Fed chairmen aren't allowed to speculate about disaster scenarios, so let me do it for you. If the administration gets what it wants, within a decade — or perhaps sooner — the United States will have budget fundamentals comparable to Brazil's a year ago. The ratios of debt and deficits to G.D.P. won't be all that high by historical standards, but the bond market will look ahead and see that things don't add up: the rich have been promised low tax rates, middle-class baby boomers have been promised pensions and medical care, and the government can't meet all those promises while paying interest on its debt. Fears that the government will solve its problem by inflating away its debt will drive up interest rates, worsening the deficit, and things will spiral out of control.Brazil? Brazil? This can't be real. It makes sense, and certainly fits the Bush administration's line of behavior, but it seems incredible that what was once the soundest economy in the world could go south so quickly.
(So much for the unimportance of the state, huh?)
Plus, Krugman voices something that has been bugging me for a while:
No doubt you're under intense pressure to be a team player. But these guys are users: they persuade other people to squander their hard-won credibility on behalf of bad policies, then discard those people once they are no longer useful. Think of John DiIulio, or your friend Paul O'Neill. It's happening to Colin Powell right now. (A digression: The U.S. media are soft-pedaling it as usual, but the business of the Osama tape has destroyed Mr. Powell's credibility in much of the world. The tape calls Saddam Hussein an "infidel" whose "jurisdiction . . . has fallen," but says that it's still O.K. to fight the "Crusaders" — and Mr. Powell claims that it ties Saddam to Al Qaeda. Huh? All it shows is that Al Qaeda views a U.S. invasion of Iraq as an excellent recruiting opportunity.)The way that the Bin Laden tape is being played in the U.S. media and by the current administration is shocking; if anything the tape shows that Saddam and Bin Laden both share enmity to the U.S., but is nowhere near proof of any real link, no more than anything in Powell's presentation. More importantly- as Krugman points out- the rest of the world simply isn't going to buy it, and the wedge being driven in between the United States and everybody else goes that much farther.
Heck, the spectacle of Powell trying to say that this is proof might discredit the earlier testimony, even if it were correct.

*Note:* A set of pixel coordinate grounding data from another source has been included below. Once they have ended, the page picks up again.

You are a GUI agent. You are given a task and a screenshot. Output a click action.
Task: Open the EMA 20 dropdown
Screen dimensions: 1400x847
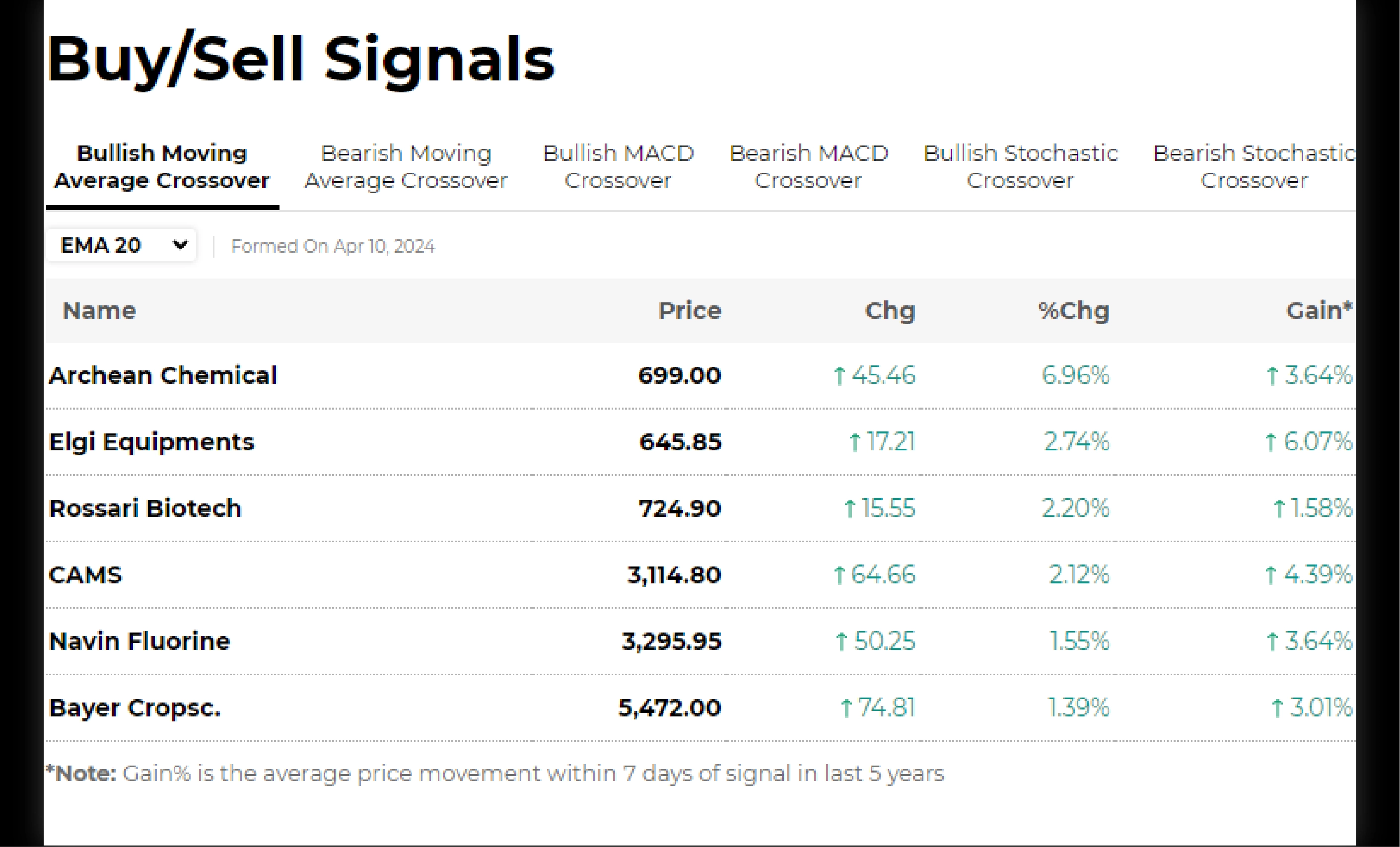121,245
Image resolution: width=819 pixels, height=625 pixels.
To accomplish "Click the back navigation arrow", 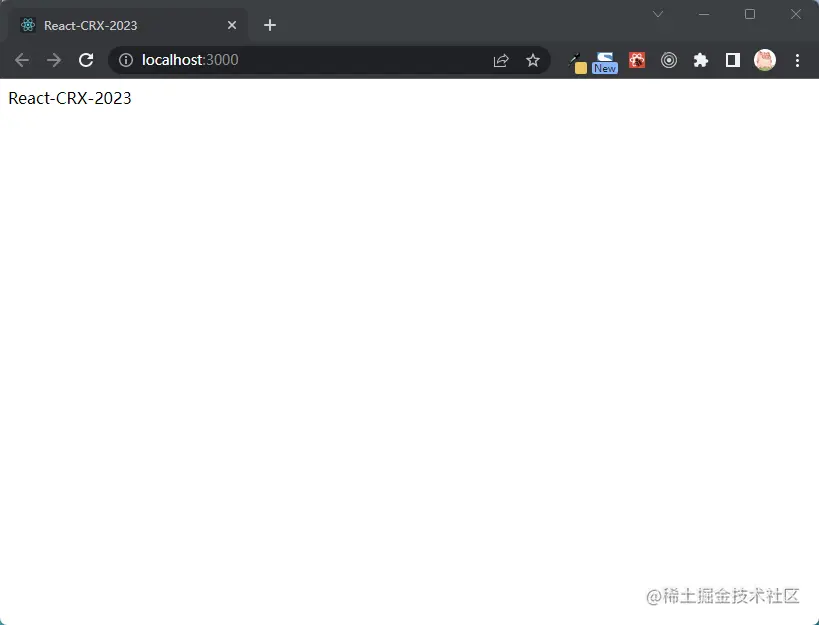I will (21, 60).
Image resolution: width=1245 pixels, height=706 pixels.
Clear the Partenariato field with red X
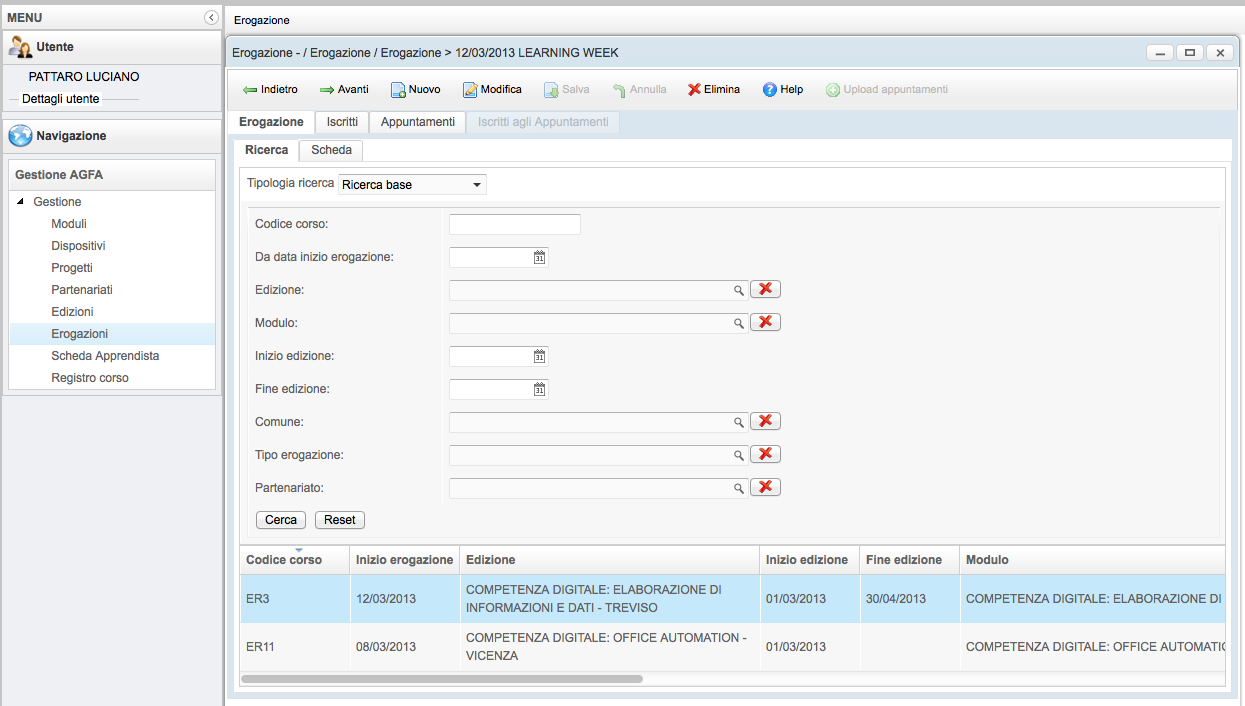765,487
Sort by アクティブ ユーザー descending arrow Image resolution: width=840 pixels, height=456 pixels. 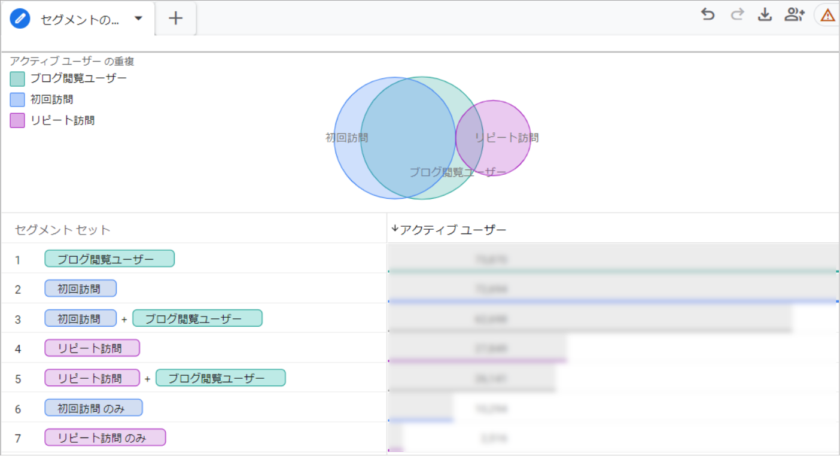click(394, 229)
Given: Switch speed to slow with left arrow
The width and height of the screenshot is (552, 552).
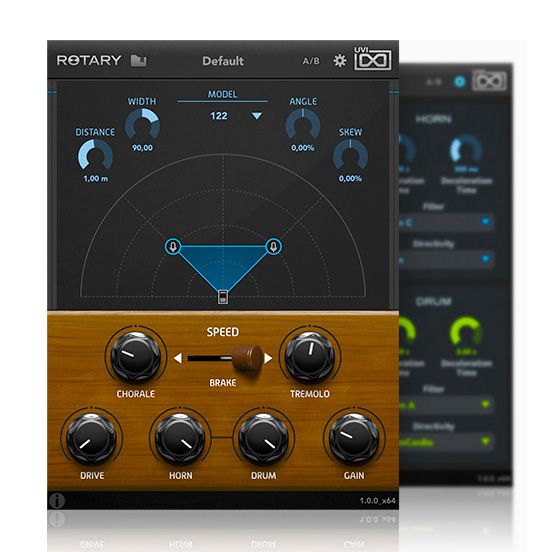Looking at the screenshot, I should click(x=178, y=358).
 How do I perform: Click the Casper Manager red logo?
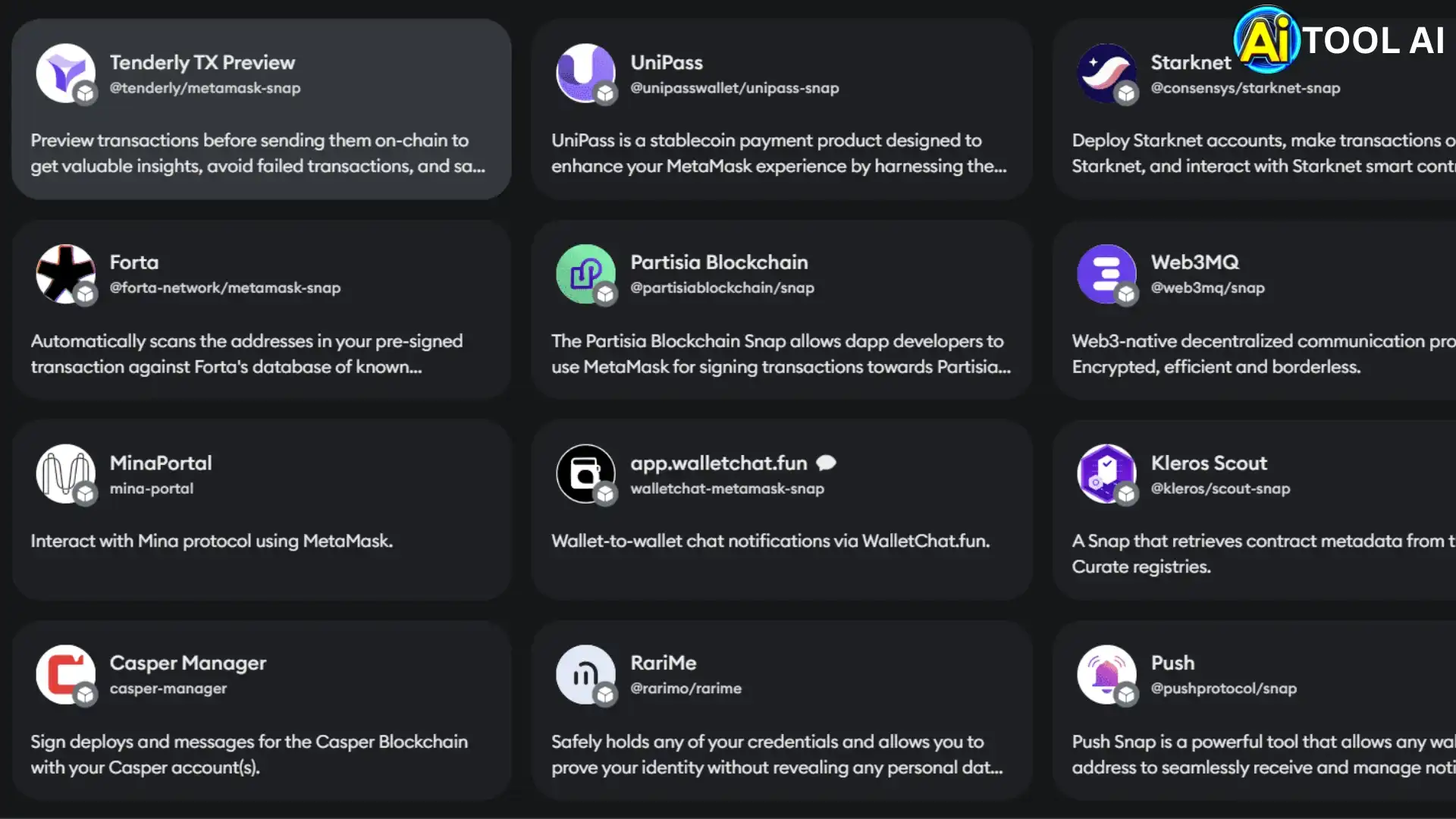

Well, at least this shows one thing: the next time someone tells you they don't vote because "it doesn't matter", you can point at the mess that the American executive branch made and tell them that if they and a few hundred thousand like them had actually voted against the guy, he wouldn't be in there right now. And tell those that voted for Bush because they wanted lower taxes that, yes, this is indeed *their* fault. Nobody else's.